Learning AI and machine learning is one of the most important skills for the field of data science and its subsequent development in professional use. Thankfully, data science consulting has an active online community that makes it easy to access resources. Several industry experts have been pointing out how using AI and Machine learning will keep rolling into data science consulting.
However, things aren’t as easy as they look. In fact, several engineers and experts are also skeptical about the security aspects of artificial intelligence. That’s exactly what this article is to uncover. So stay tuned as you read along.
Where does AI fall in data science consulting?
According to experts, artificial intelligence in the arena of data science consulting underwriting can be utilized in two key ways. One is for the purpose of research findings, and the other is for efficiency.
The former involves a closer look at big data as well as behavior and consumer psychology. It takes into account all the collected user data patterns for the purpose of marketing or trying to get onto any early patterns that may help with the growth and development of a particular business.

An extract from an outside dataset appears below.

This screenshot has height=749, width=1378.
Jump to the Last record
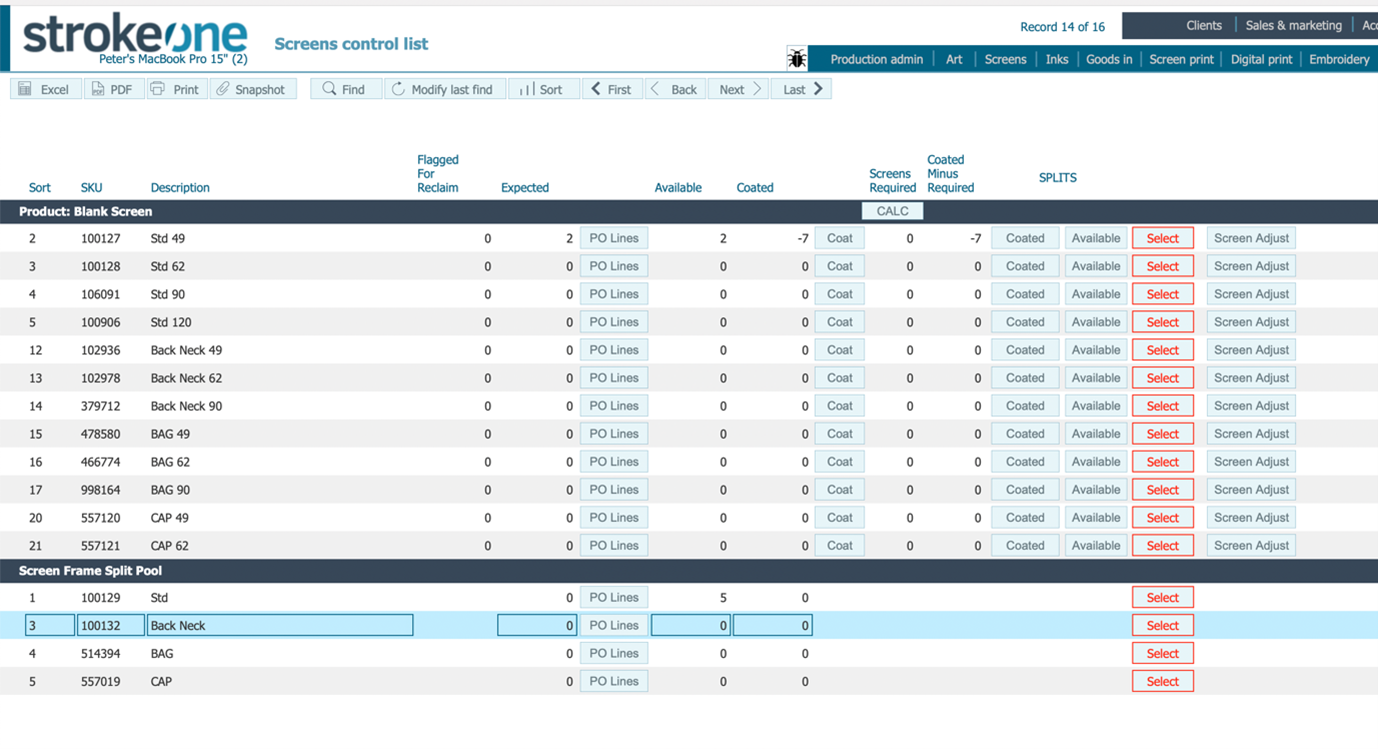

On the flip side, efficiency is all about making the process of data science consulting more streamlined, time-sensitive, or simply easier to use. This can be done through the use of automation and RPA, which can take care of tedious jobs, including filing forms or other repetitive tasks that are better-taken care of by AI.
What are the disadvantages posed by the use of AI in data science?
When it comes to sensitive things like data, there are quite a few loopholes that AI has:
- Artificial intelligence is pretty much uninterpretable without constant human supervision. This is because it relies on data scraping, which means the process of discrimination is not that accurate or strong.
- Hallucinations are a major issue when it comes to any generative machine learning systems. To put it simply, AI has the tendency to make stuff up. And most of the time, this is inaccurate information.
- Security and privacy pose some of the biggest concerns for generative machine learning.
Wrapping Up
So what does that tell us? What we see is a pretty large area of development in the use of AI in a scene. While there are potentials, tehr;s also an immense amount of improvement to be made and ethical concerns to mitigate. As mentioned earlier, while there is a lot of scope for exploration as to why AI is integrated into data science is still theoretical.
So, the future of this tool in the area of data science consulting is still budding, and the only sure, tied, and tested use can be found in the field.